Crypto-friendly Silvergate Bank has clinched the title of most shorted stock on Wall Street—a strong indication that traders think the beleaguered bank’s stock price will continue to go down.

Of all the shares in Silvergate that are available for investors to buy and sell, 73.5% of them are being sold short, according to data from MarketWatch. The next most shorted stocks are Carvana (60.6%), followed by Applied UV (50.3) and Bed Bath & Beyond (48%).

When an investor sells a stock short, they borrow shares in a company and then immediately sell them, expecting to buy the stock for a cheaper price in the future and pocketing the difference.

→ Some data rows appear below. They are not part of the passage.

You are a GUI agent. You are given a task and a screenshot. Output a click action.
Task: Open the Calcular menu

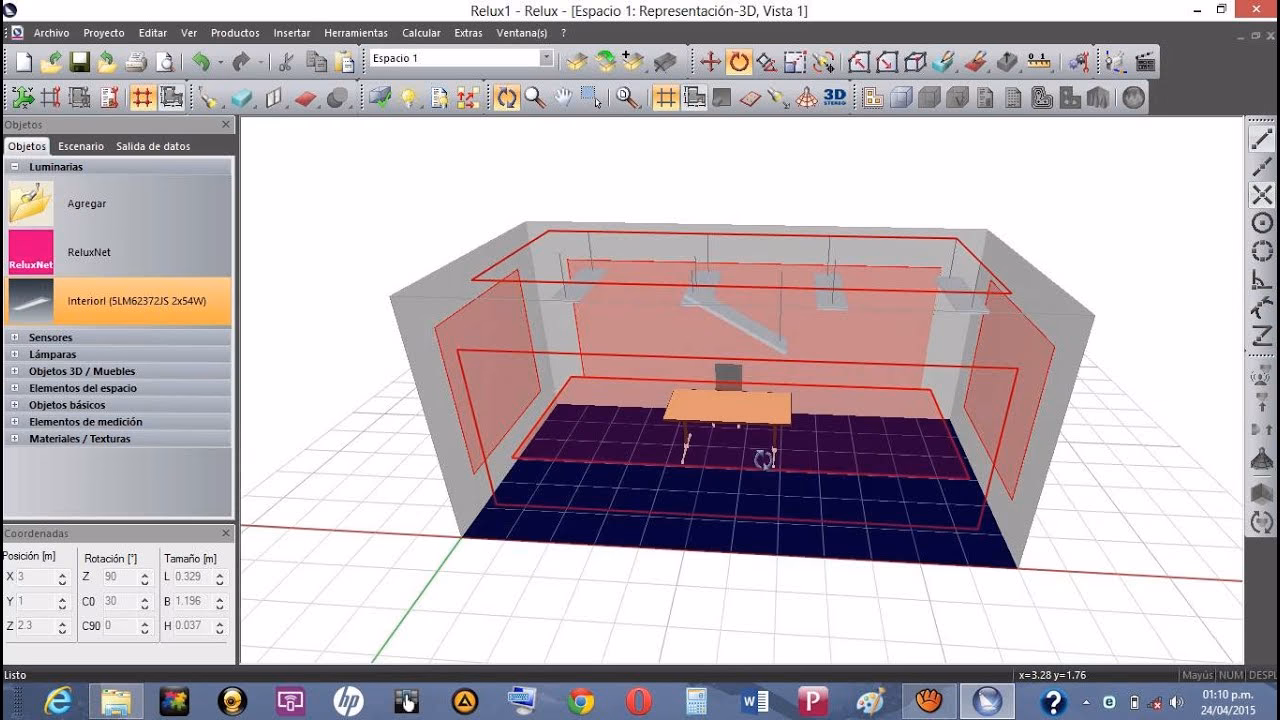pyautogui.click(x=421, y=33)
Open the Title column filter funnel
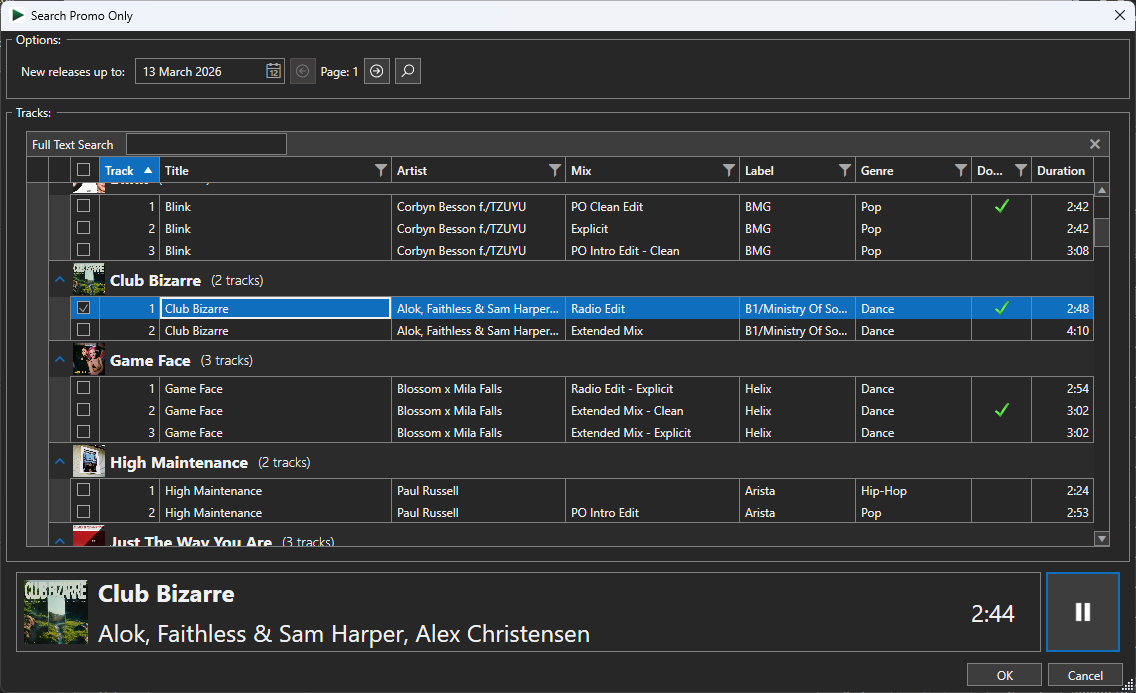This screenshot has height=693, width=1136. [x=380, y=170]
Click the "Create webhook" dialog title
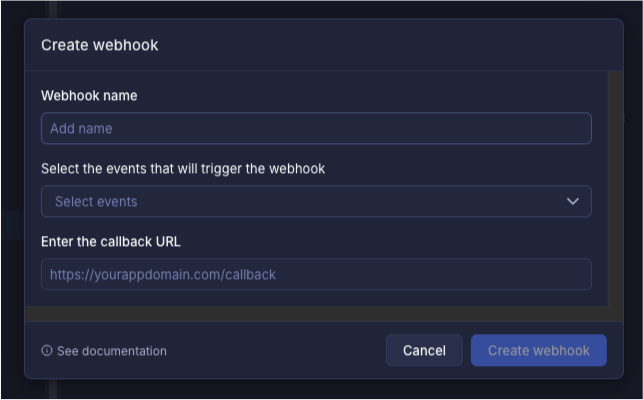The height and width of the screenshot is (400, 643). 100,45
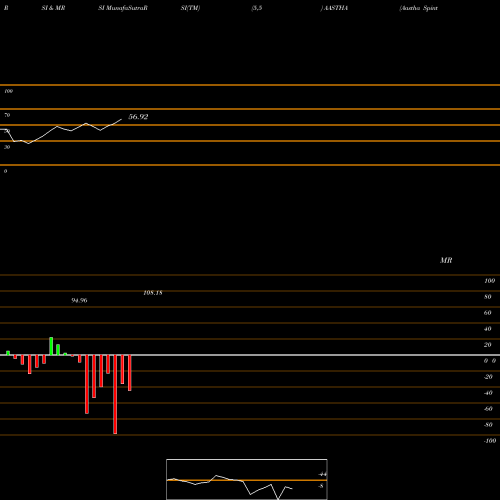Click the 70 level on RSI axis

[7, 115]
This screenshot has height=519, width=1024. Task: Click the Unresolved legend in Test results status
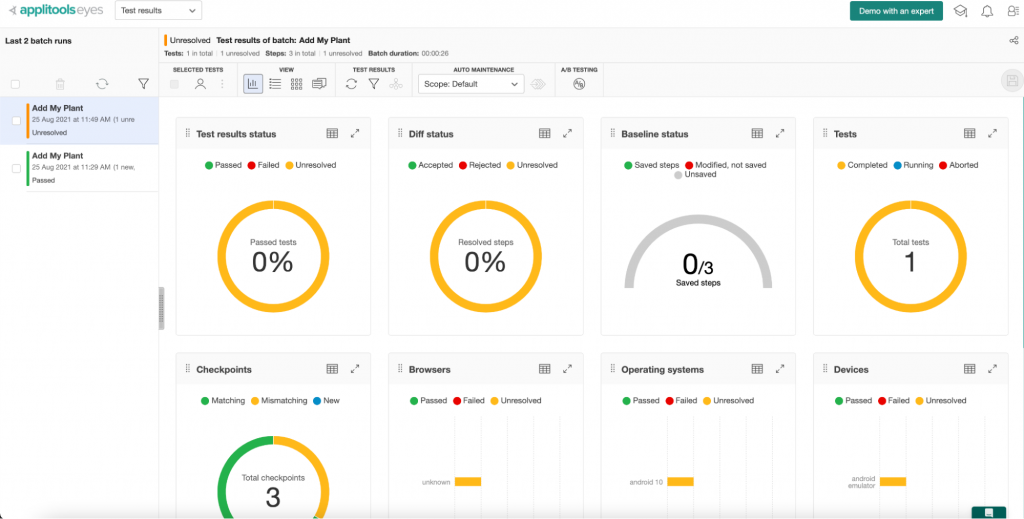point(311,165)
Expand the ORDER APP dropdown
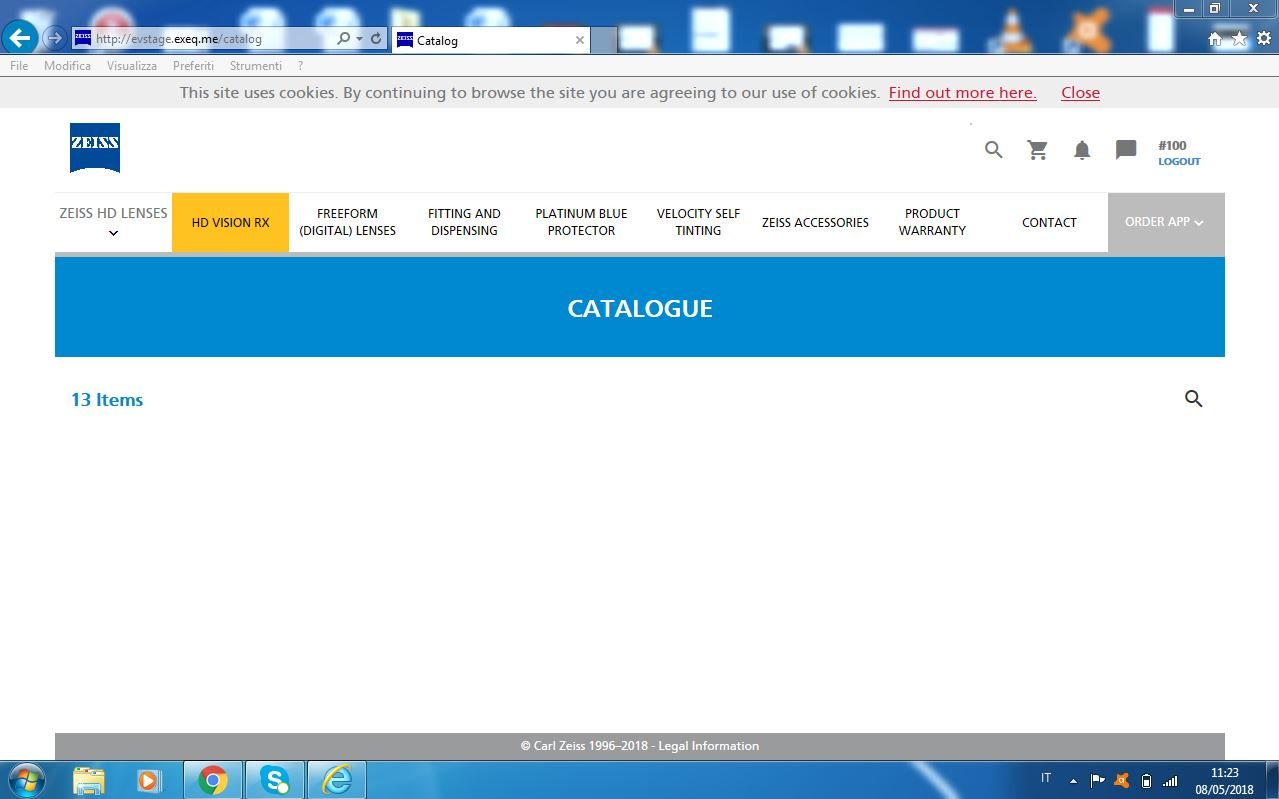 coord(1165,222)
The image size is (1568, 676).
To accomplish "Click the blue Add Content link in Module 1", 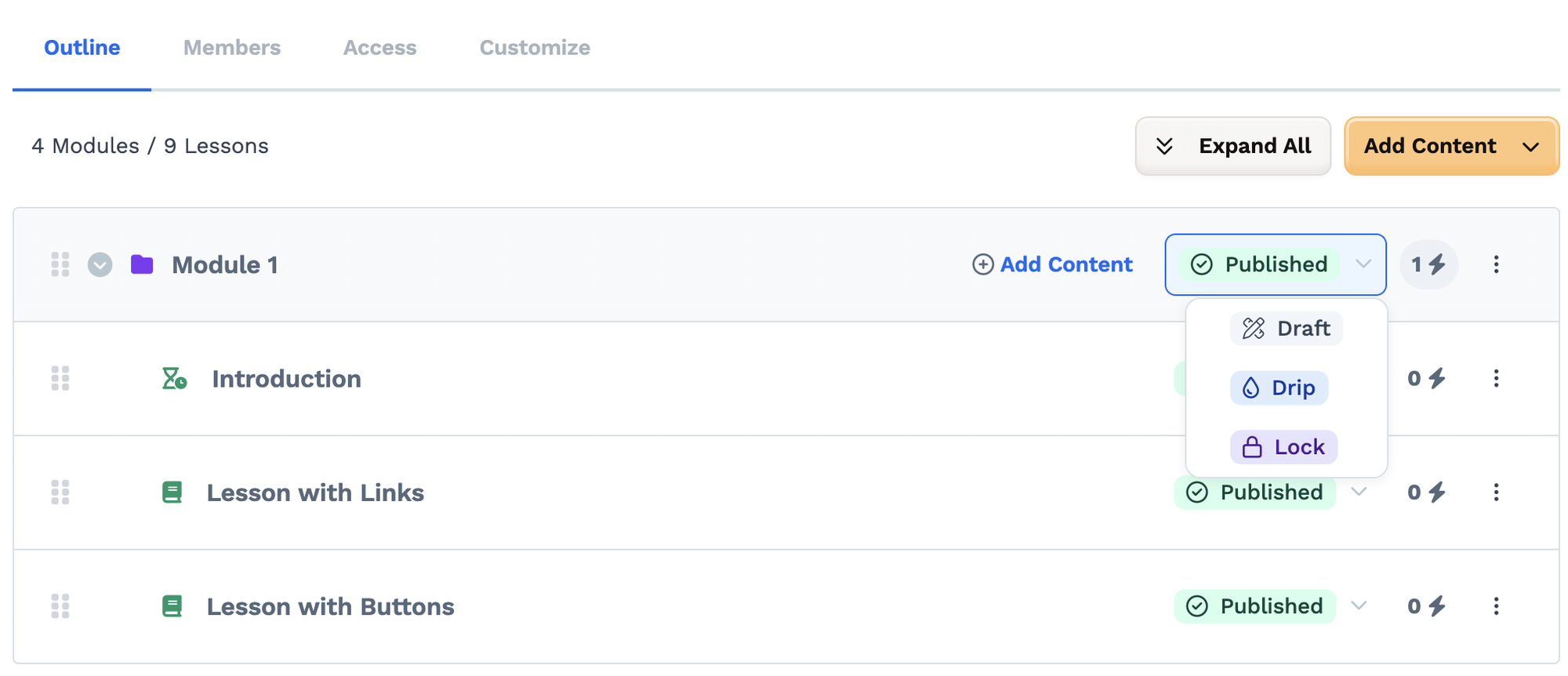I will [1052, 264].
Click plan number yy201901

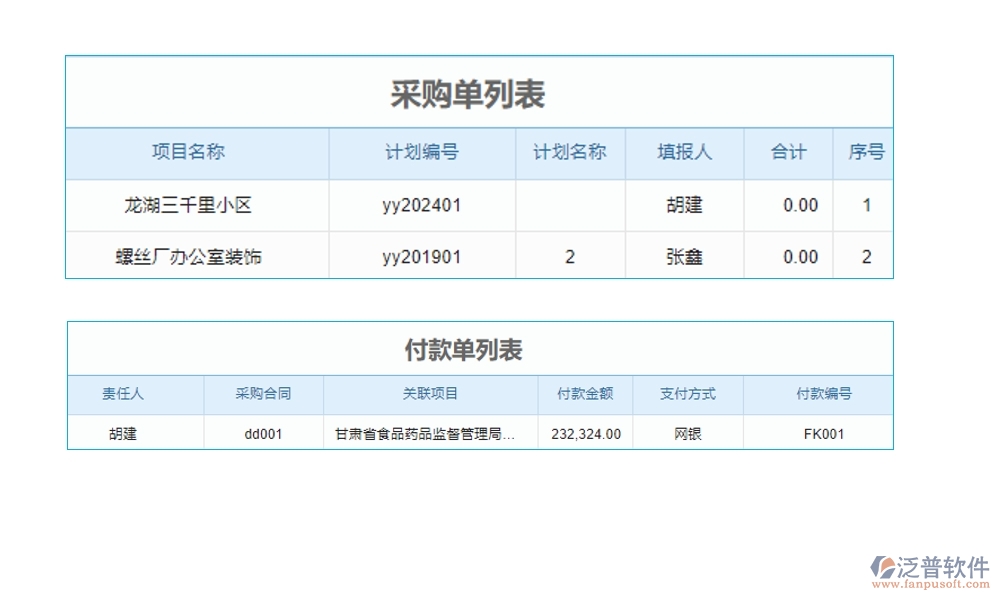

Silvergate’s stock price was down around 11% Tuesday to $16.08, as of this writing. The figure represented a 92% decline from its all-time high of $222.13 in November 2021, when the digital assets industry was booming and the price of Bitcoin was around $63,000.


Billionaire investor George Soros is among those betting that Silvergate’s stock price will fall further, according to a recent filing with the Securities and Exchange Commission (SEC). The put options purchased by Soros' hedge fund–which gives traders the right to buy shares at a lower price–were valued at $1.7 million.

Investors piling on bets against Silvergate comes amid a regulatory crackdown on crypto by both banking regulators and the SEC.

The Department of Justice (DOJ) revealed earlier this month that it was examining the bank’s relationship with cryptocurrency exchange FTX, which collapsed last November, leading founder Sam Bankman-Fried to be charged with a litany of financial crimes.

The DOJ is looking into how the La Jolla-based institution handled bank accounts held in connection with the exchange as well as those tied to Alameda Research, a trading firm owned by Bankman-Fried that allegedly received billions of dollars in customer funds.


Analysts from Wells Fargo said the collapse of FTX could hamper Silvergate’s business opportunities in the future, especially if it leads regulators to make it hard for banks to become involved in the asset class.

“Fallout from the collapse of FTX and broader volatility in crypto may lead lawmakers to be less willing to allow digital assets to integrate with the financial ecosystem in the near term,” a recent research note states.

Analysts noted the regulatory blitz could also impact the launch of Silvergate’s stablecoin–a digital token that tracks the price of a fiat currency like the dollar. “If regulators preclude banks from the space, that would delay or reduce the revenue opportunity [Silvergate] sees from being a direct stablecoin issuer in the future.”

Silvergate purchased assets from a defunct Facebook project for $200 and had planned to launch a stablecoin using the technology in 2021. However, Silvergate disclosed it had written down the assets’ value by $196 million or 98% last month.

Company CEO Alan Lane said the write-down occurred because it would be difficult for Silvergate to take a stablecoin to market “anytime soon.”

Around the same time, Silvergate said its bank deposits had been rocked as Bankman-Fried’s crypto empire came crumbling down, falling $8.1 billion in the final fiscal quarter of last year.

To satisfy the flurry of withdrawals, Silvergate tapped the Federal Home Loan Bank (FHLB) for a $4.3 billion loan and sold roughly $5.2 billion in debt securities, prompting lawmakers including Elizabeth Warren (D-Mass) and John Kennedy (R-La) to criticize the bank in an open letter addressed to Lane.

“Congress and the public need and deserve the information necessary to understand Silvergate’s role in FTX’s fraudulent collapse, particularly given the fact that Silvergate turned to the Federal Home Loan Bank as its lender of last resort in 2022,” the officials wrote.